> **TASK DESCRIPTION**:
Repeat each record word for word.

> **RECORDED INFORMATION**:
========================

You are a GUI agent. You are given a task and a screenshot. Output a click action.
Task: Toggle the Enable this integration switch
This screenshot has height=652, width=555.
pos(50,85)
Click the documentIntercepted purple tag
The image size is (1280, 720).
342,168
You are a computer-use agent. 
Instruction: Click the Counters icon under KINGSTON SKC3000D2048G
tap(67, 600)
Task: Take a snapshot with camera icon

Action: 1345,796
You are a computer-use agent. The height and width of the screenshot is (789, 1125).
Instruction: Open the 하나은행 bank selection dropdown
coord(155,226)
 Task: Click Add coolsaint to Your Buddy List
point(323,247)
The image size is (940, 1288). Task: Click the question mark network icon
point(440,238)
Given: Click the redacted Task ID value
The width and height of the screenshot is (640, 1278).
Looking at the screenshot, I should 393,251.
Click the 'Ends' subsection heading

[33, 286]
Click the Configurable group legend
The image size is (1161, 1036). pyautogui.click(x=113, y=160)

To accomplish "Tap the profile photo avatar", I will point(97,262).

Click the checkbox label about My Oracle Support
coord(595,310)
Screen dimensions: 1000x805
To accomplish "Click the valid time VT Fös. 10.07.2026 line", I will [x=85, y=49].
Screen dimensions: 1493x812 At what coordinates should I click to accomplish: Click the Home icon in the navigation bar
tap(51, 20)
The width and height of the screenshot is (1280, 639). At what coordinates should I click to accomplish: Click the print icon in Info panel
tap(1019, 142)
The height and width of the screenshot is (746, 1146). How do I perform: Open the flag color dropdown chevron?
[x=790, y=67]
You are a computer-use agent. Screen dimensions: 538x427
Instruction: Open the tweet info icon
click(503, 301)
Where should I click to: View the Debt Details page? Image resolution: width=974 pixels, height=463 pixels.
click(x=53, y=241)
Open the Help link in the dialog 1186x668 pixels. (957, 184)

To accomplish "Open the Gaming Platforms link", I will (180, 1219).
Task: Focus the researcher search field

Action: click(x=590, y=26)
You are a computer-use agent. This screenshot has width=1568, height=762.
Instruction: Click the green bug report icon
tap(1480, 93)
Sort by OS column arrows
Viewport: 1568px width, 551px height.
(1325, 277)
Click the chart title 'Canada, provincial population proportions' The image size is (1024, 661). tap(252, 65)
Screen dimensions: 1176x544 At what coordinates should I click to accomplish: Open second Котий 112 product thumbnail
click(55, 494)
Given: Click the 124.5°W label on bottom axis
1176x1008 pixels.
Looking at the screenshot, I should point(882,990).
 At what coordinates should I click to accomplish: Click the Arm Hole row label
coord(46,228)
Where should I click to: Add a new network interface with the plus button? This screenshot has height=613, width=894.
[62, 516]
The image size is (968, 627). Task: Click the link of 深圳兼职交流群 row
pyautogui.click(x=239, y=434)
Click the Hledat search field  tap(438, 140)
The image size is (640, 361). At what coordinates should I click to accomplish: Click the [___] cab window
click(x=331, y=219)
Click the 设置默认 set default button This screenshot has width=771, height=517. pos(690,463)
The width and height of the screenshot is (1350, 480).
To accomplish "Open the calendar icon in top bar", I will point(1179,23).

========================

> **ANSWER SECTION**:
You are a GUI agent. You are given a task and a screenshot. Output a click action.
Task: Toggle the Enable this integration switch
This screenshot has height=652, width=555.
pos(50,85)
Click the documentIntercepted purple tag
The image size is (1280, 720).
342,168
You are a computer-use agent. 
Instruction: Click the Counters icon under KINGSTON SKC3000D2048G
tap(67, 600)
Task: Take a snapshot with camera icon

Action: 1345,796
You are a computer-use agent. The height and width of the screenshot is (789, 1125).
Instruction: Open the 하나은행 bank selection dropdown
coord(155,226)
 Task: Click Add coolsaint to Your Buddy List
point(323,247)
The image size is (940, 1288). Task: Click the question mark network icon
point(440,238)
Given: Click the redacted Task ID value
The width and height of the screenshot is (640, 1278).
Looking at the screenshot, I should 393,251.
Click the 'Ends' subsection heading

[33, 286]
Click the Configurable group legend
The image size is (1161, 1036). pyautogui.click(x=113, y=160)

To accomplish "Tap the profile photo avatar", I will point(97,262).

Click the checkbox label about My Oracle Support
coord(595,310)
Screen dimensions: 1000x805
To accomplish "Click the valid time VT Fös. 10.07.2026 line", I will [x=85, y=49].
Screen dimensions: 1493x812 At what coordinates should I click to accomplish: Click the Home icon in the navigation bar
tap(51, 20)
The width and height of the screenshot is (1280, 639). At what coordinates should I click to accomplish: Click the print icon in Info panel
tap(1019, 142)
The height and width of the screenshot is (746, 1146). How do I perform: Open the flag color dropdown chevron?
[x=790, y=67]
You are a computer-use agent. Screen dimensions: 538x427
Instruction: Open the tweet info icon
click(503, 301)
Where should I click to: View the Debt Details page? Image resolution: width=974 pixels, height=463 pixels.
click(x=53, y=241)
Open the Help link in the dialog 1186x668 pixels. (957, 184)

To accomplish "Open the Gaming Platforms link", I will (180, 1219).
Task: Focus the researcher search field

Action: click(x=590, y=26)
You are a computer-use agent. This screenshot has width=1568, height=762.
Instruction: Click the green bug report icon
tap(1480, 93)
Sort by OS column arrows
Viewport: 1568px width, 551px height.
(1325, 277)
Click the chart title 'Canada, provincial population proportions' The image size is (1024, 661). tap(252, 65)
Screen dimensions: 1176x544 At what coordinates should I click to accomplish: Open second Котий 112 product thumbnail
click(55, 494)
Given: Click the 124.5°W label on bottom axis
1176x1008 pixels.
Looking at the screenshot, I should point(882,990).
 At what coordinates should I click to accomplish: Click the Arm Hole row label
coord(46,228)
Where should I click to: Add a new network interface with the plus button? This screenshot has height=613, width=894.
[62, 516]
The image size is (968, 627). Task: Click the link of 深圳兼职交流群 row
pyautogui.click(x=239, y=434)
Click the Hledat search field  tap(438, 140)
The image size is (640, 361). At what coordinates should I click to accomplish: Click the [___] cab window
click(x=331, y=219)
Click the 设置默认 set default button This screenshot has width=771, height=517. pos(690,463)
The width and height of the screenshot is (1350, 480).
To accomplish "Open the calendar icon in top bar", I will point(1179,23).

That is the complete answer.